*About this task*: The word "icon" occurs in some lines of the listing. Copy those lines.

*Excerpted records*:
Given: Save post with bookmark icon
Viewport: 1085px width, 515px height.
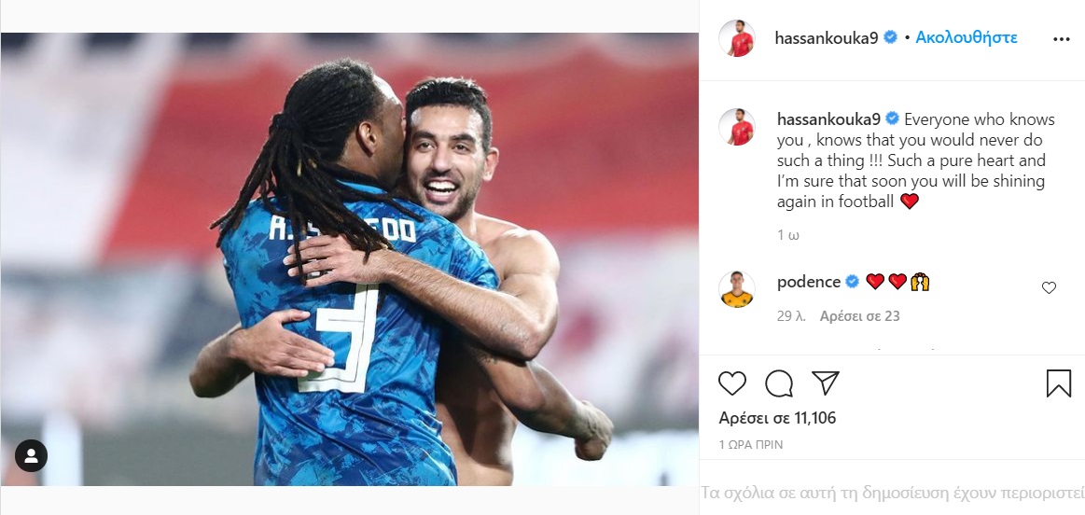Looking at the screenshot, I should pyautogui.click(x=1059, y=383).
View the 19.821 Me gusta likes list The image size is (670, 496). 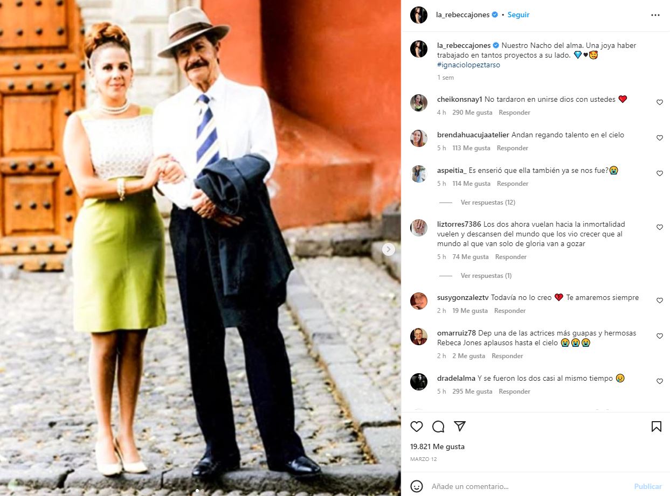point(437,446)
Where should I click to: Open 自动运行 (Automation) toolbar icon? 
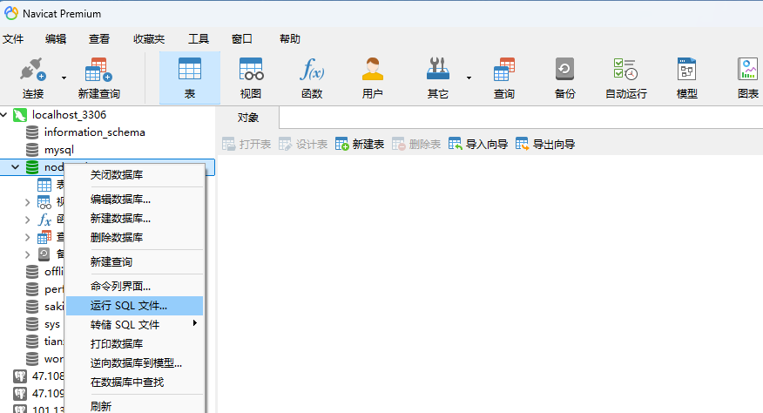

*Result for this task*:
Given: Save post with bookmark icon
Where should I click to: Open 自动运行 (Automation) toolbar icon? 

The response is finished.